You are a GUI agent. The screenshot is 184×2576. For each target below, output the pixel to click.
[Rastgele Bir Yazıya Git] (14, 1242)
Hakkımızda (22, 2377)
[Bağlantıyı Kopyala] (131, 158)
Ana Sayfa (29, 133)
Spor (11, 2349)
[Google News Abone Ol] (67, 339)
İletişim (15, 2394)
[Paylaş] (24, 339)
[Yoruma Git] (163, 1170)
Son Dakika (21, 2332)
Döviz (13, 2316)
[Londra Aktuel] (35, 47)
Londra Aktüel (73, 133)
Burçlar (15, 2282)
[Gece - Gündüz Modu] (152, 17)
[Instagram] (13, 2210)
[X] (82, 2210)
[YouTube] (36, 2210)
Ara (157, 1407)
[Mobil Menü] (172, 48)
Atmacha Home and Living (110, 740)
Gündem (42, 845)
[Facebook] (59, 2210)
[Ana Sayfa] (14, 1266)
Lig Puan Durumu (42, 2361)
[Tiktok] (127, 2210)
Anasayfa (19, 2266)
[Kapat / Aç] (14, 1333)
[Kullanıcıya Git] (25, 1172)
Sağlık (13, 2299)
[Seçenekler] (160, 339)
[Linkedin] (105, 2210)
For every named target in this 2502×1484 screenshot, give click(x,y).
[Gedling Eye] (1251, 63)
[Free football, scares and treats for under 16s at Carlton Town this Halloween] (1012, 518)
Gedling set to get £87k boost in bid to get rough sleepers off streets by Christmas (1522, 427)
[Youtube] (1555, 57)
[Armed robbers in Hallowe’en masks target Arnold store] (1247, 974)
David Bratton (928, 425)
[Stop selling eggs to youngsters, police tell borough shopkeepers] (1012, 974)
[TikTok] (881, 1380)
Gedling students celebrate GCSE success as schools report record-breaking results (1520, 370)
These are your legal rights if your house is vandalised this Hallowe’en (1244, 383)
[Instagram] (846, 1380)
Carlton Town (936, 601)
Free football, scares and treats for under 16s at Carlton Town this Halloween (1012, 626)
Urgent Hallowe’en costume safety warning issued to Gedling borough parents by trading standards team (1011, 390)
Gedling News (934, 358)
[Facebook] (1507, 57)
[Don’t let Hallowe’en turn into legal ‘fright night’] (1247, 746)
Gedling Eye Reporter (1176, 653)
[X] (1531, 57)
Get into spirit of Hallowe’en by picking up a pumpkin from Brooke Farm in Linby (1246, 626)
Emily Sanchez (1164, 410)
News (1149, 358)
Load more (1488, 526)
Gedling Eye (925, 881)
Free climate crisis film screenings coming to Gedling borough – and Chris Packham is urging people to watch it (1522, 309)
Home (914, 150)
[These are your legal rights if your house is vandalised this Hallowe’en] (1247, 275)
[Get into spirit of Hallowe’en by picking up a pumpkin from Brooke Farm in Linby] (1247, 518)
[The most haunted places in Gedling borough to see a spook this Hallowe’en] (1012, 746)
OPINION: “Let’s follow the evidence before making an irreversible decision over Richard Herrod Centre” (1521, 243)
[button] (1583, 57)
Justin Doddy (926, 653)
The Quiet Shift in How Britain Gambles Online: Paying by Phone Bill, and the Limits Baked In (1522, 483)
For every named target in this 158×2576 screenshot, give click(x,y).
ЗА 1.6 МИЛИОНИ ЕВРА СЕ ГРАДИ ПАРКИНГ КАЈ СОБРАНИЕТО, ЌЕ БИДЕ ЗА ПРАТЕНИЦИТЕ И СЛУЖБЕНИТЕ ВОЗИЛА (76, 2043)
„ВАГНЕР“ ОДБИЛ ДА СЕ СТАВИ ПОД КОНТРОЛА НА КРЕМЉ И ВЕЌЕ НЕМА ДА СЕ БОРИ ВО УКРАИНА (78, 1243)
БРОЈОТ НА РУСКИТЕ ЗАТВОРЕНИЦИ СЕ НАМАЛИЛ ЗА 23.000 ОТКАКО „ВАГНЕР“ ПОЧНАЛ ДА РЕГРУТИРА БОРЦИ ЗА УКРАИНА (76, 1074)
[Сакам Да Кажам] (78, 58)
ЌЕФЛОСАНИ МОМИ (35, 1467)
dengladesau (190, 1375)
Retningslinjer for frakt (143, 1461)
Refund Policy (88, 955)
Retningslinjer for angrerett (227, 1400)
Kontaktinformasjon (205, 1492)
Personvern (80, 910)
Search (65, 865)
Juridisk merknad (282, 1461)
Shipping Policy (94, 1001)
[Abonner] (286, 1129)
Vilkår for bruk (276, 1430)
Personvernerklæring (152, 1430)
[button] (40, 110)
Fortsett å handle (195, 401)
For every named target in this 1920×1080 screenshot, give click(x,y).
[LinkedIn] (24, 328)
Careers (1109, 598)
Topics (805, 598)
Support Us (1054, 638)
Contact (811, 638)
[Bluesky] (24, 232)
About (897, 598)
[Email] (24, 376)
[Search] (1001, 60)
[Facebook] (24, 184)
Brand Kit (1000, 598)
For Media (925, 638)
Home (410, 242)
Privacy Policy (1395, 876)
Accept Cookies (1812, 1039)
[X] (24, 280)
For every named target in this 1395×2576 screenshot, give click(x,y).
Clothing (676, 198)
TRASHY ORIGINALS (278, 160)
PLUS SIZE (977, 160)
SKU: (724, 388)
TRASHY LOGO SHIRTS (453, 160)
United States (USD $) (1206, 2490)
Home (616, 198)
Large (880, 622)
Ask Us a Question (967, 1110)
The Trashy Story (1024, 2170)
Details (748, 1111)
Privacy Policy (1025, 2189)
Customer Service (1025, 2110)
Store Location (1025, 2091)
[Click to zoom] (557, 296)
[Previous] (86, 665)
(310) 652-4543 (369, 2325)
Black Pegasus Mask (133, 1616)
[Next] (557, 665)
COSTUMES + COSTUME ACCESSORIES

□ □ □

_What this task involves_. The response should hold exactly the lines starting at the line with "Home (914, 150)" and ending at the line with "УКРАИНА (78, 1243)", and no other line of the material above.

_Solution to this task_.
Home (914, 150)
[These are your legal rights if your house is vandalised this Hallowe’en] (1247, 275)
[Get into spirit of Hallowe’en by picking up a pumpkin from Brooke Farm in Linby] (1247, 518)
[The most haunted places in Gedling borough to see a spook this Hallowe’en] (1012, 746)
OPINION: “Let’s follow the evidence before making an irreversible decision over Richard Herrod Centre” (1521, 243)
[button] (1583, 57)
Justin Doddy (926, 653)
The Quiet Shift in How Britain Gambles Online: Paying by Phone Bill, and the Limits Baked In (1522, 483)
For every named target in this 158×2576 screenshot, give click(x,y).
ЗА 1.6 МИЛИОНИ ЕВРА СЕ ГРАДИ ПАРКИНГ КАЈ СОБРАНИЕТО, ЌЕ БИДЕ ЗА ПРАТЕНИЦИТЕ И СЛУЖБЕНИТЕ ВОЗИЛА (76, 2043)
„ВАГНЕР“ ОДБИЛ ДА СЕ СТАВИ ПОД КОНТРОЛА НА КРЕМЉ И ВЕЌЕ НЕМА ДА СЕ БОРИ ВО УКРАИНА (78, 1243)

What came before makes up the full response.